**DATA SHOWN**

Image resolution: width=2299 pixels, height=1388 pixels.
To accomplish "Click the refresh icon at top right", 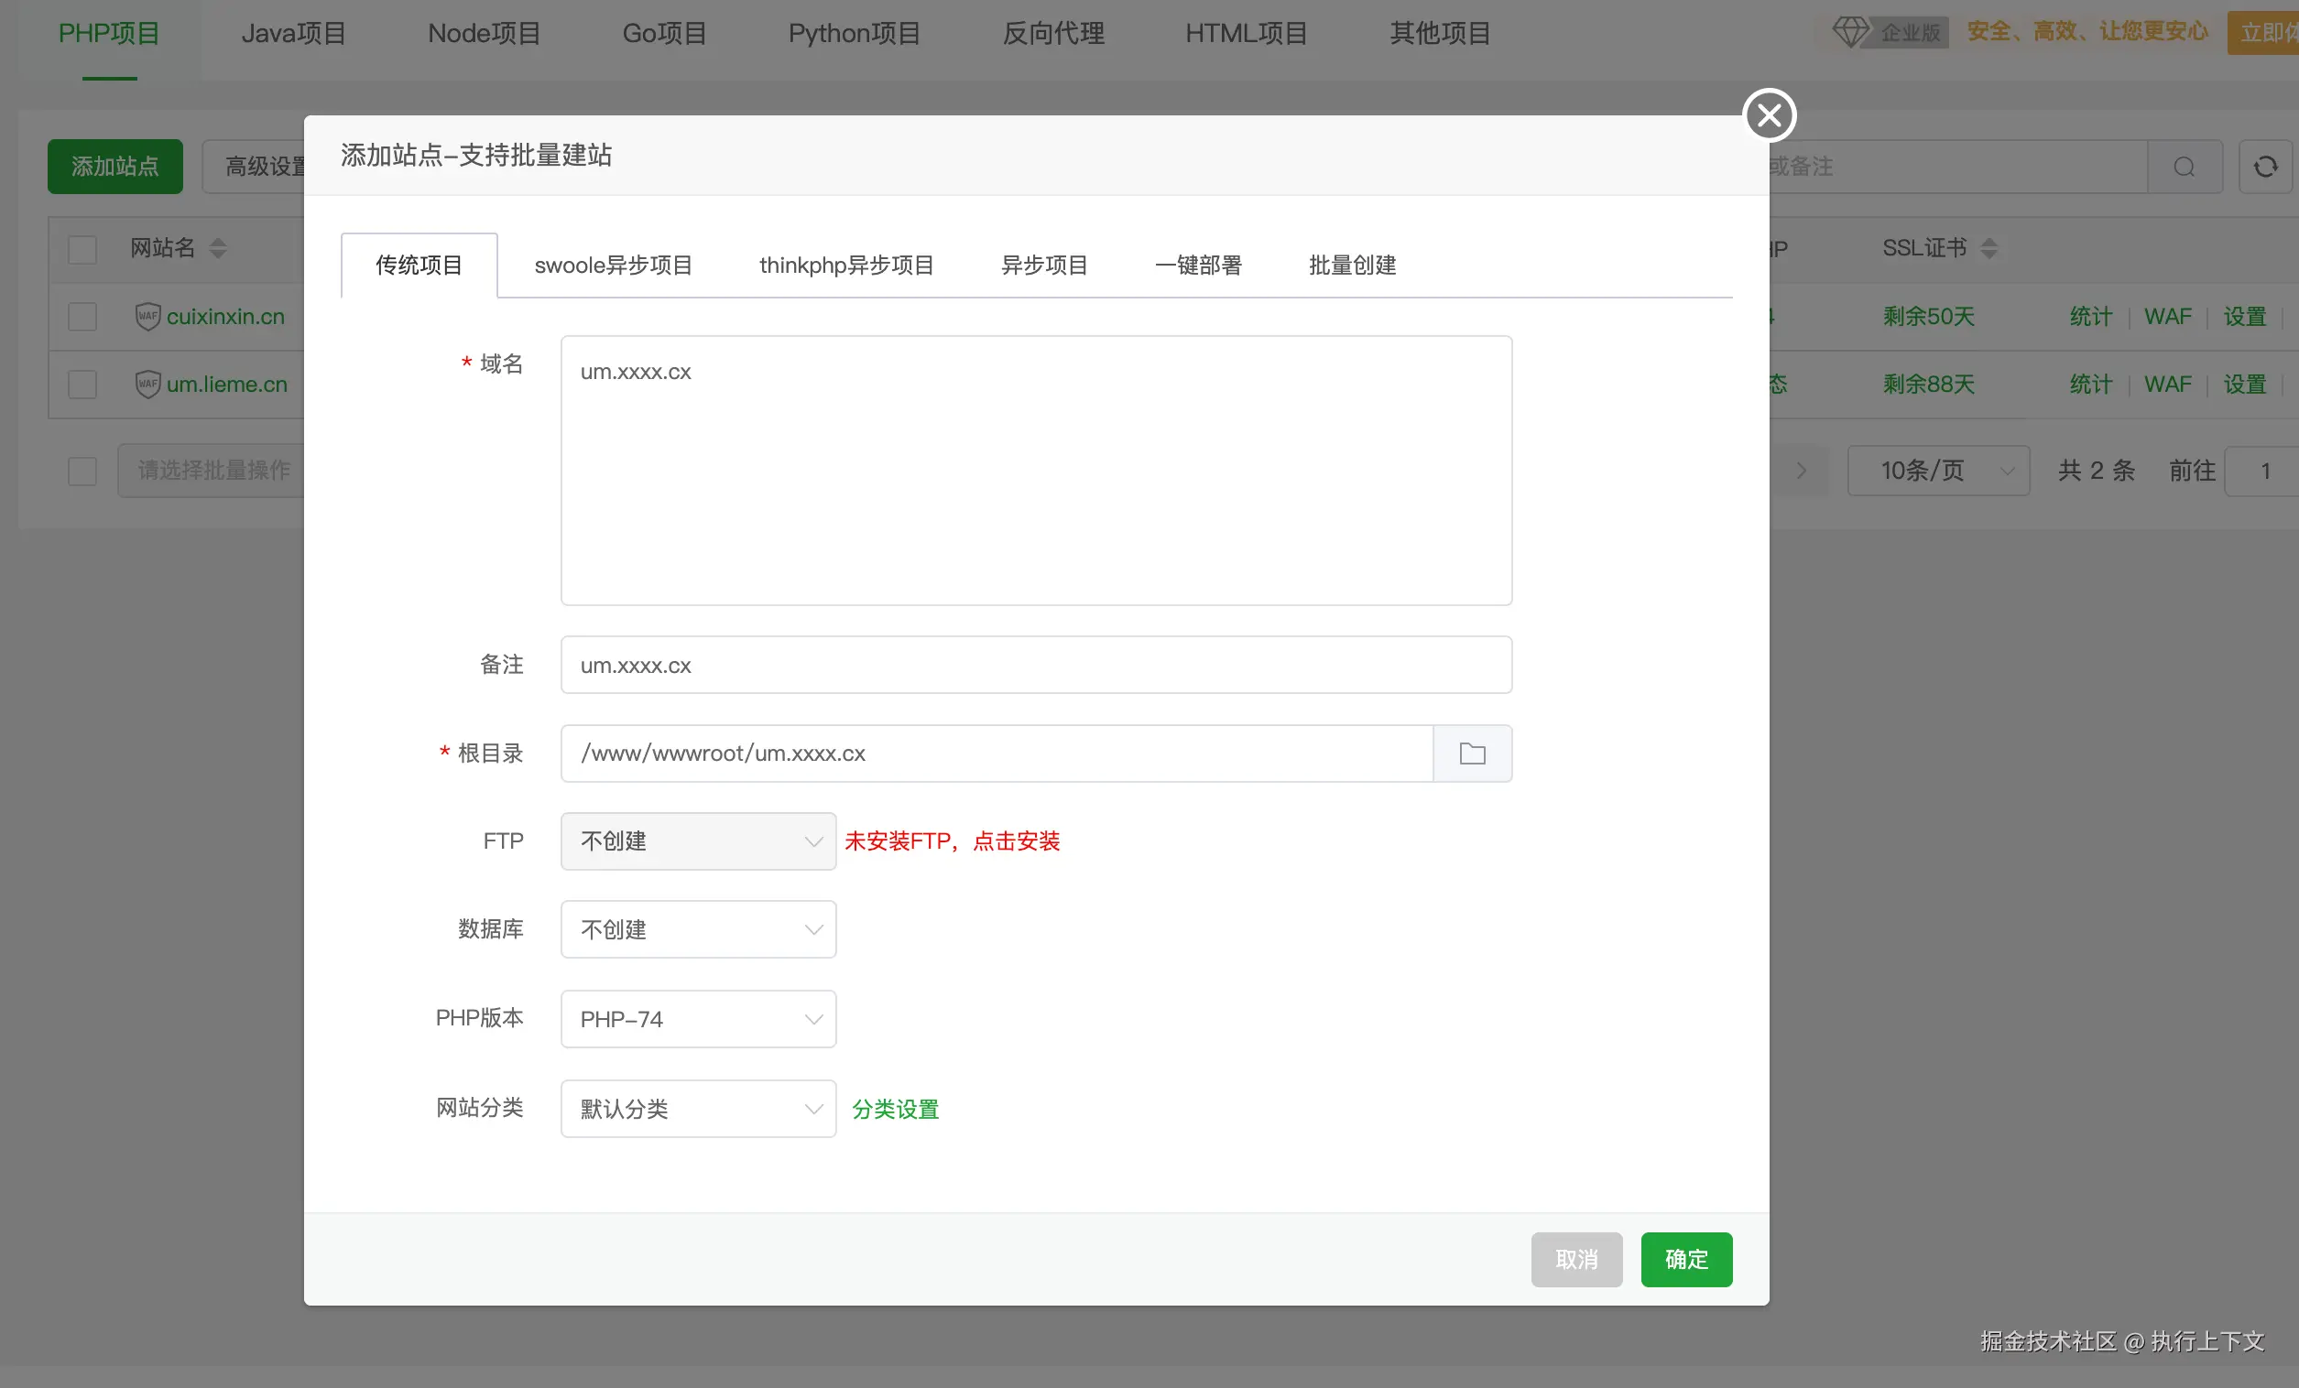I will tap(2264, 167).
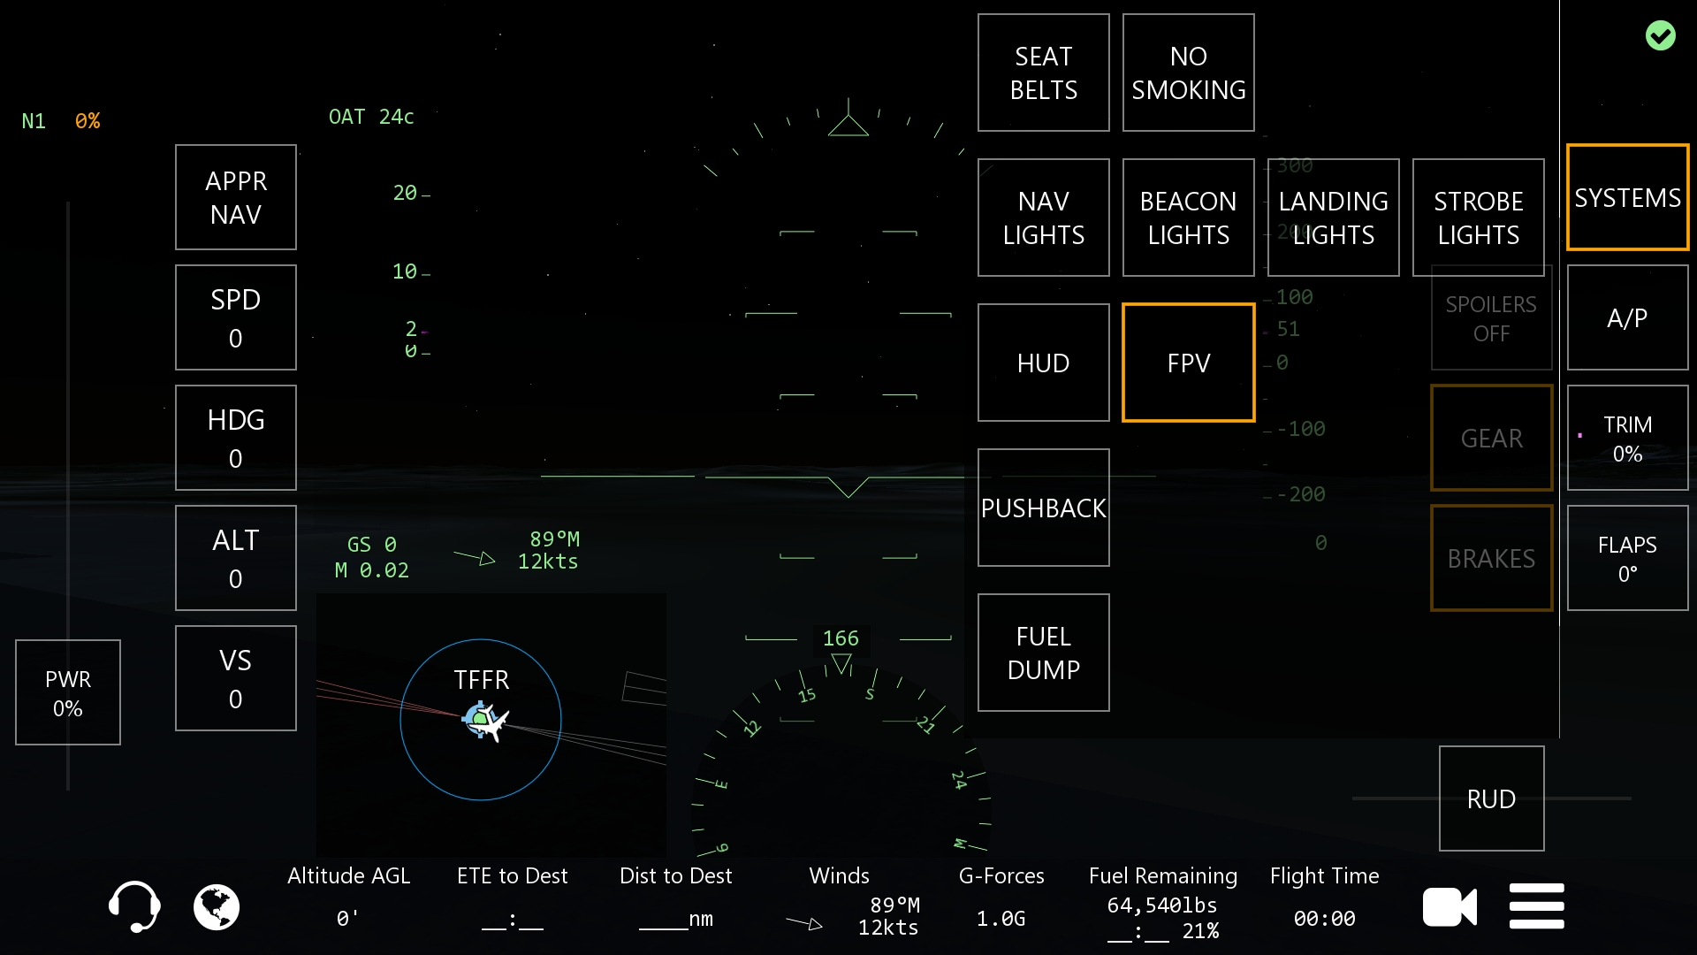Open the globe map icon
Screen dimensions: 1697x955
[x=217, y=906]
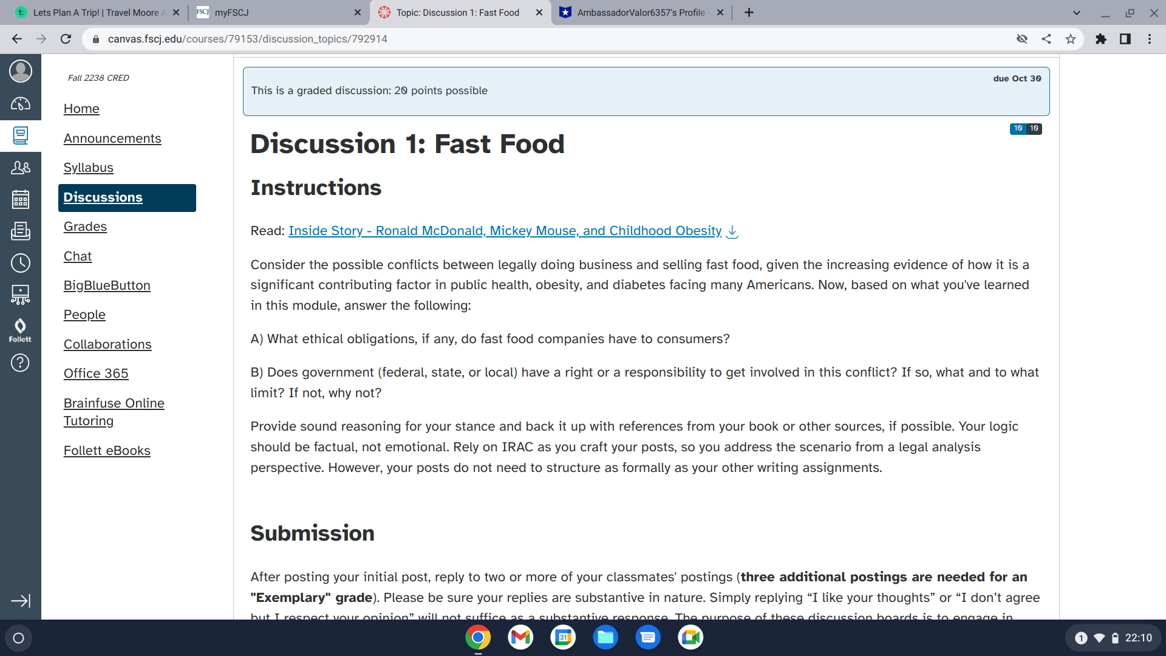Image resolution: width=1166 pixels, height=656 pixels.
Task: Expand the global navigation sidebar arrow
Action: click(x=21, y=601)
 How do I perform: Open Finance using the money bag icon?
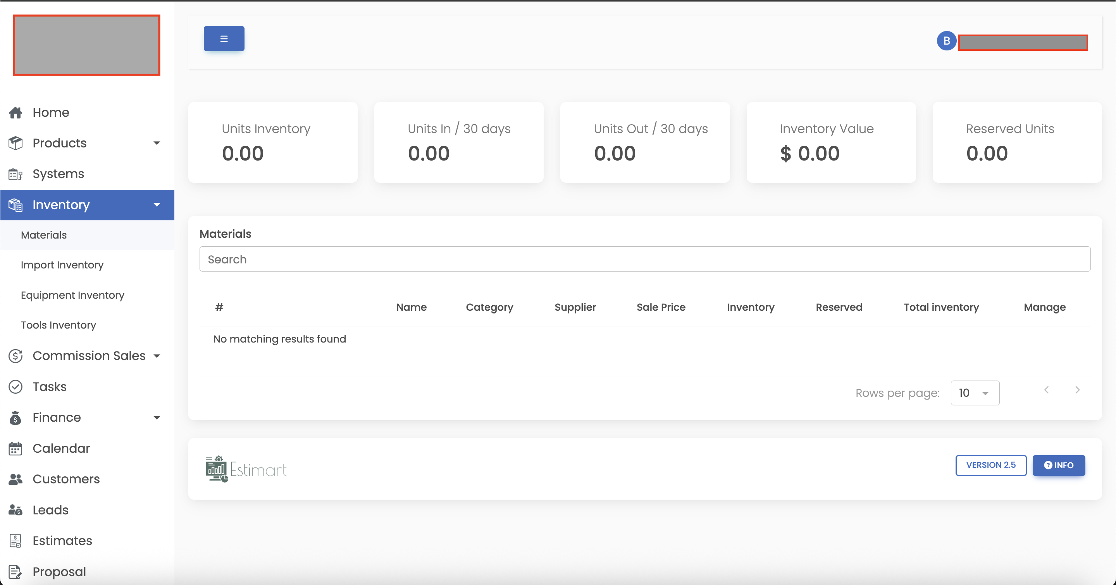[16, 417]
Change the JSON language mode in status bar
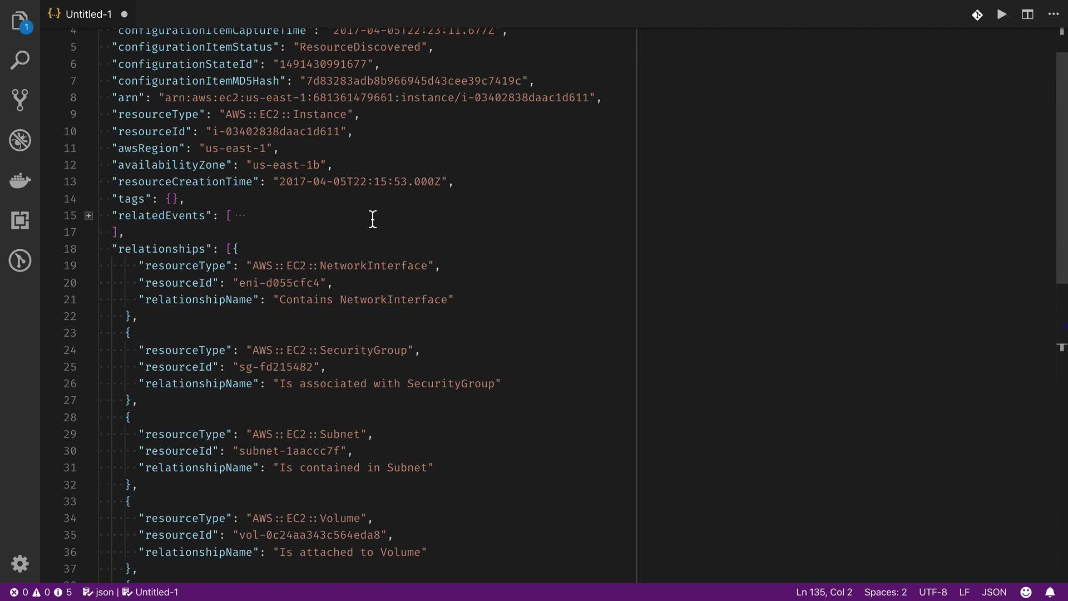 (x=994, y=592)
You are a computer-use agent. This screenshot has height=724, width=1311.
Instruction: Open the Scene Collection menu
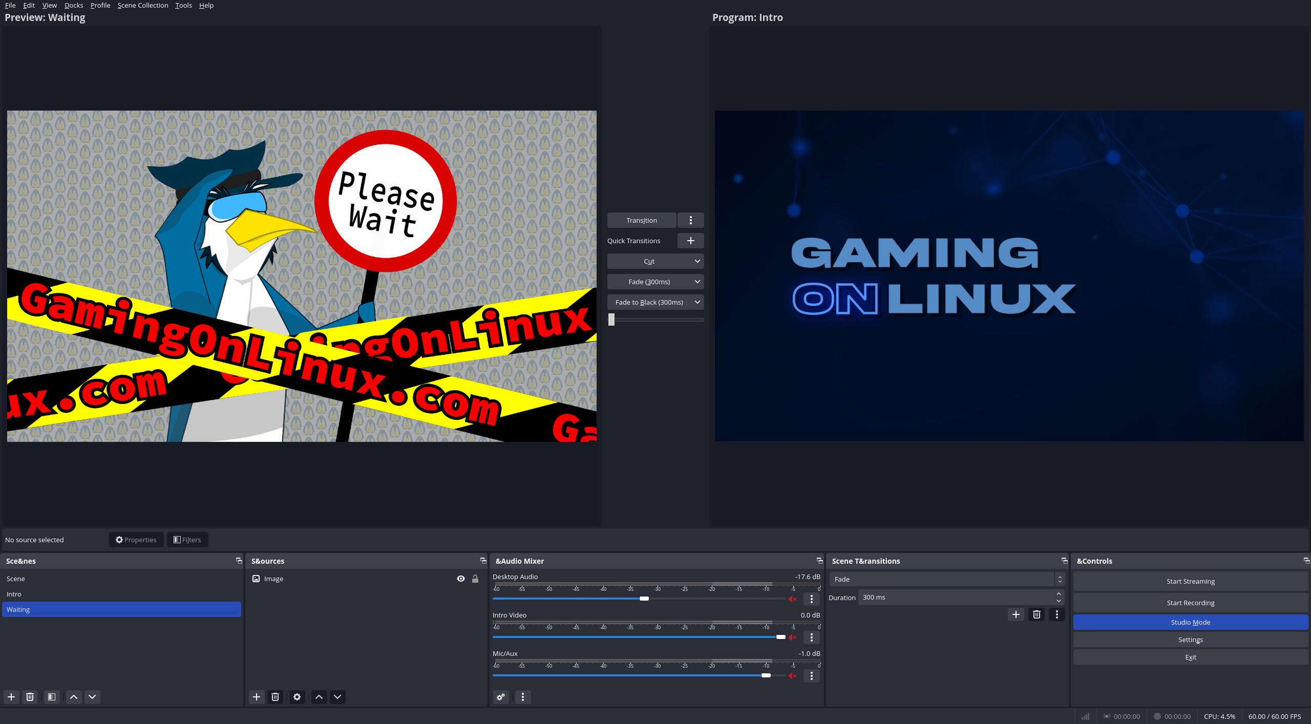click(x=143, y=5)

**WORK INSTRUCTION**
Beginning with the line that contains "How do I perform: Open" and ending with the final line of the listing, return each line exactly. Omit all pictures.

**EXERCISE ANSWER**
 How do I perform: Open Finance using the money bag icon?
[16, 417]
Change the JSON language mode in status bar
 (x=994, y=592)
You are a computer-use agent. This screenshot has height=724, width=1311.
Instruction: Open the Scene Collection menu
click(x=143, y=5)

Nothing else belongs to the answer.